Fondatori e animatori delle riviste più impegnate, tutte pubblicate a Firenze, furono Giovanni Papini e Giuseppe Prezzolini. Questi diedero vita a “Il Leonardo” (1903-1907) con l’intento di aggregare un gruppo di giovani intellettuali, “desiderosi di liberazione, vogliosi d’universalità, anelanti ad una superiore vita intellettuale”, per contrastare il nascente socialismo in politica, affermare il pragmatismo in campo filosofico (Papini) e il misticismo nel campo dell’arte cui si assegnava il compito di «rivelazione di una vita profonda» (Prezzolini). Entrambi gli scrittori fondarono poi “La Voce” (1908-1916), accentuando la polemica antisocialista ed antidemocratica, inneggiando alla conquista della Libia e proclamando la necessità dell’intervento italiano nel primo conflitto mondiale, ma anche auspicando la nascita di una nuova figura di letterato che ripudiasse l’estetismo dannunziano e si calasse nei problemi quotidiani della vita nazionale (dopo il 1914 la direzione della rivista passò a Giuseppe De Robertis che ne fece un organo esclusivamente letterario). Nel 1913 il Papini, abbandonando “La Voce”, fondò con Ardengo Soffici “Lacerba”, organo quasi ufficiale del futurismo, che ovviamente annoverò tra i redattori il fondatore stesso del nuovo movimento letterario, Filippo Tommaso Marinetti.

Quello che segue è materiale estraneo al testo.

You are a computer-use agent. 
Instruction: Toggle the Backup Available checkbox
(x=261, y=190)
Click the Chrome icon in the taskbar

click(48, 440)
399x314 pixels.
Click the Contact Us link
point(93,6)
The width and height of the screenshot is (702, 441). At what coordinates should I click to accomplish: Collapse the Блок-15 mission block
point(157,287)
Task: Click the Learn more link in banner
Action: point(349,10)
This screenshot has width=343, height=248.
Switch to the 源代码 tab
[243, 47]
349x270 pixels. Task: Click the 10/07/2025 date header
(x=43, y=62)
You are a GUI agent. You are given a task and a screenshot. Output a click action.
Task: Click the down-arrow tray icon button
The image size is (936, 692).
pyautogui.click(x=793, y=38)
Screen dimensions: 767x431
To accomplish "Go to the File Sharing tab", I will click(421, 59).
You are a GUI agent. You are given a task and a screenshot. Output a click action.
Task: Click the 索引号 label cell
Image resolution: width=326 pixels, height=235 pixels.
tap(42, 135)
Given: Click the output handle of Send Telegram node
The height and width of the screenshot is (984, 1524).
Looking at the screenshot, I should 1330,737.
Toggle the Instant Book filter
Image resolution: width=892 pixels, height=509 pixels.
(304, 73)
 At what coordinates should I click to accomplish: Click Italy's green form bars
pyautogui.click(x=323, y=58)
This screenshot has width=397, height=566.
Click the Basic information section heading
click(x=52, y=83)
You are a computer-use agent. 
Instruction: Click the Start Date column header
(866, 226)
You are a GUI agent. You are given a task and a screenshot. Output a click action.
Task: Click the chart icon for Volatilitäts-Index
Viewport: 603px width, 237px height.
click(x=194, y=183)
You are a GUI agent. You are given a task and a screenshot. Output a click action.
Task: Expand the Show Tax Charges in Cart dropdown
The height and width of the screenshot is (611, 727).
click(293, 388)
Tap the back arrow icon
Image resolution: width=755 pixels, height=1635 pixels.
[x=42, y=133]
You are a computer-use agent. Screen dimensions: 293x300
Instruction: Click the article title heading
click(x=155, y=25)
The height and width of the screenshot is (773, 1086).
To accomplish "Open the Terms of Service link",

Ci sono ancora da ricordare due riviste di ispirazione quasi esclusivamente politica: la prima, “Il Regno”, fondata nel 1903 da Enrico Corradini, approfondì la lotta al socialismo e fu fautore dell’espansionismo coloniale; la seconda, “L’Unità”, fondata nel 1911 da Gaetano Salvemini, rappresentò l’esatto contrario, ergendosi a paladino delle libertà democratiche contro il nazionalismo ed il colonialismo.
Definizione
Il termine «crepuscolare» fu usato per la prima volta il 10 settembre 1910, quando Giuseppe Antonio Borgese pubblicò sul quotidiano "La Stampa" un articolo, intitolato Poesia crepuscolare, nel quale recensiva tre raccolte poetiche uscite in quell’anno: le Poesie scritte col lapis di Marino Moretti, le Poesie provinciali di Fausto Maria Martini e Sogno e ironia di Carlo Chiaves. L’aggettivo "crepuscolare" alludeva ad una presunta insufficienza della loro poesia, che chiudeva in tono sbiadito la grande stagione della tradizione ottocentesca, quella dannunziana e pascoliana. Borgese scrive:
"Poiché son giunti al levar delle mense, devono contentarsi delle briciole. Che c’è da far dopo le «Odi barbare» di Carducci, dopo l’«Otre», dopo «La morte del cervo», dopo quella dozzina di liriche dannunziane, nelle quali la nostra lingua mostrò veramente tutto il suo potere? Dovranno passare molti anni prima che quell’eco si spenga o dovrà sorgere un altro temperamento di quella forza."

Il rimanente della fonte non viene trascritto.